The Way of the Cross Downtown Chicago is an annual public event sponsored by the Catholic lay movement Communion and Liberation. The Way of the Cross takes place on Good Friday and follows the passion of Christ through the heart of the city. Through choral music, Gospel passages, reflections, and silent procession, the hope is to enter more deeply into the events of Good Friday and their meaning today. It is an entreaty to experience the exceptional presence of Christ as a real answer to the needs of the heart.

==History==

In 2005 another group of friends belonging to Communion and Liberation asked permission and began The Way of the Cross Downtown Chicago. The event has grown each year with attendance reaching 500 in recent years.

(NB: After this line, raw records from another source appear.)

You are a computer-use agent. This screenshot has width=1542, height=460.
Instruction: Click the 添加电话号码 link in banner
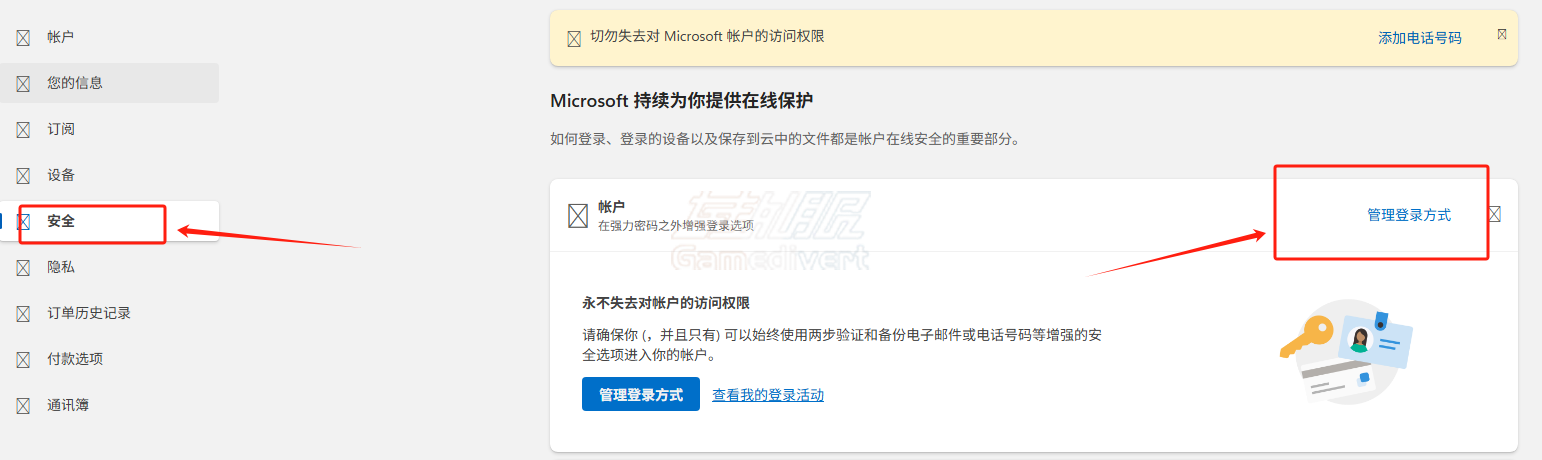click(x=1420, y=38)
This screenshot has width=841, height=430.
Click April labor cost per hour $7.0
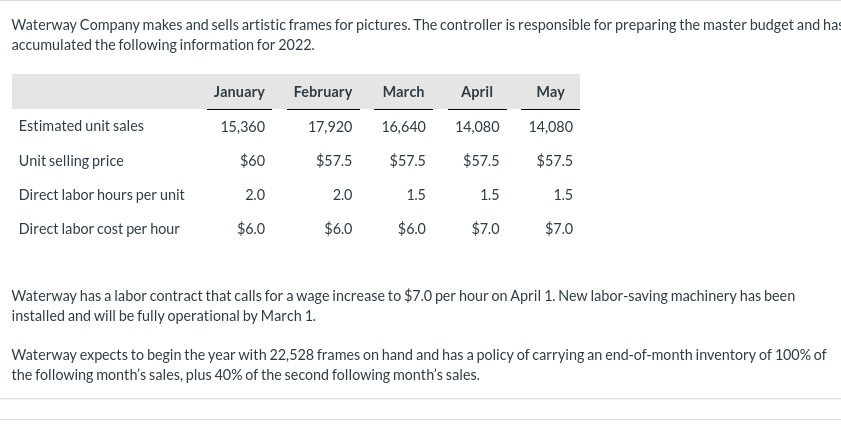[x=485, y=229]
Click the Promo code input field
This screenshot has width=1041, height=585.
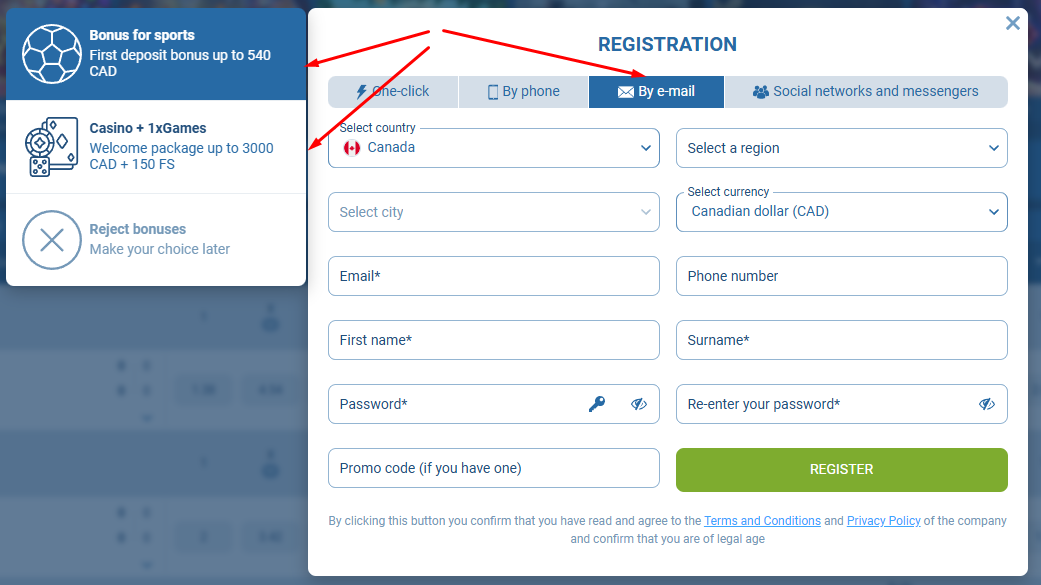click(x=494, y=468)
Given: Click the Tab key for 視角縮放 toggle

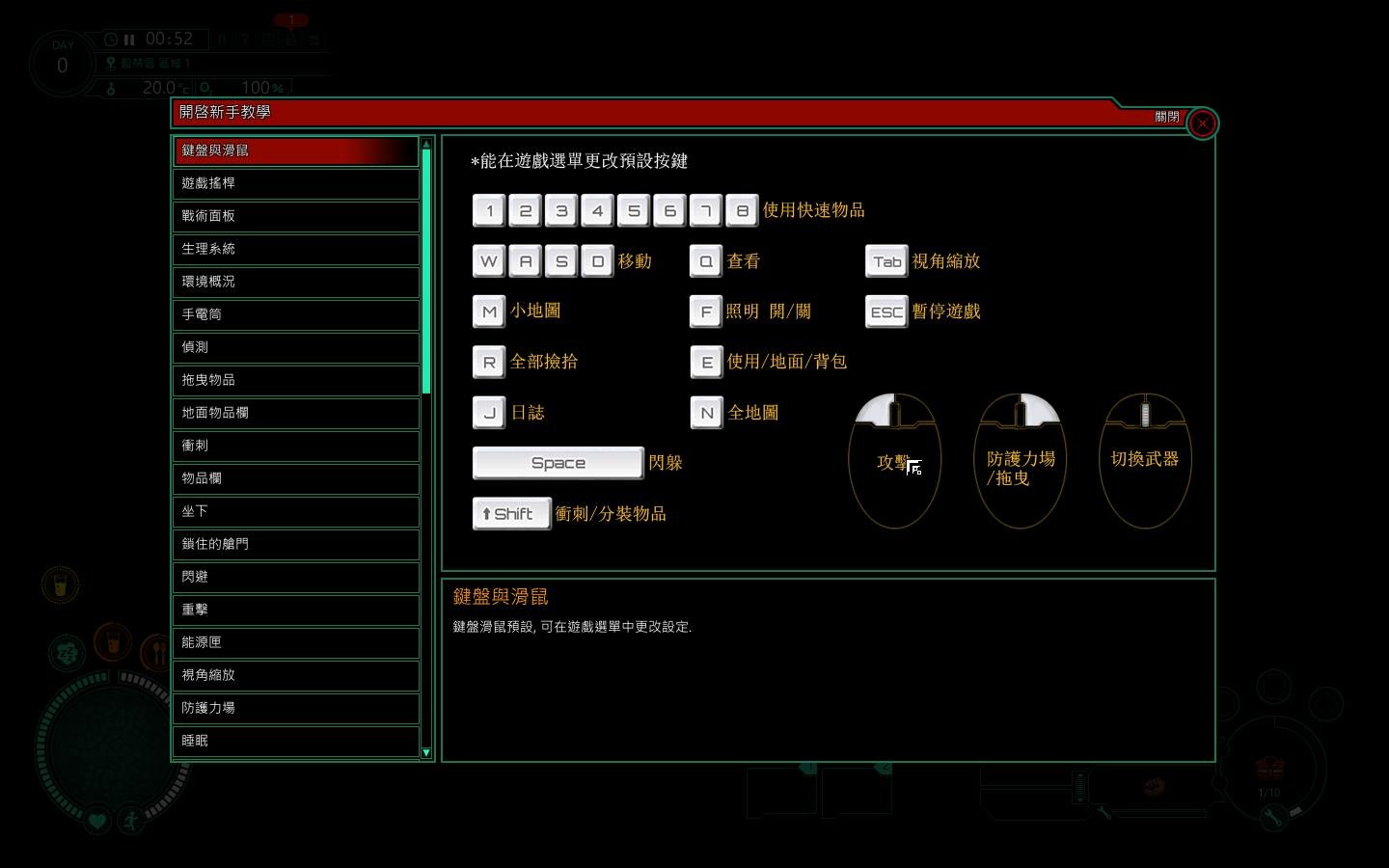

This event's on hiatus until April 2021.

==Route==
Source:

Introduction - 9:00 AM

DALEY PLAZA

(Dearborn/Washington)

First Stop

THOMPSON CENTER

(Clark/Randolph)

Second Stop

VETERANS MEMORIAL

(Riverwalk @ State/Wacker)

Third Stop

TRIBUNE TOWER PLAZA

(Michigan @ the River)

Fourth Stop

WATER TOWER PLAZA

(Michigan/Chicago)

Fifth Stop - 11:30 AM

HOLY NAME CATHEDRAL

(State/Superior)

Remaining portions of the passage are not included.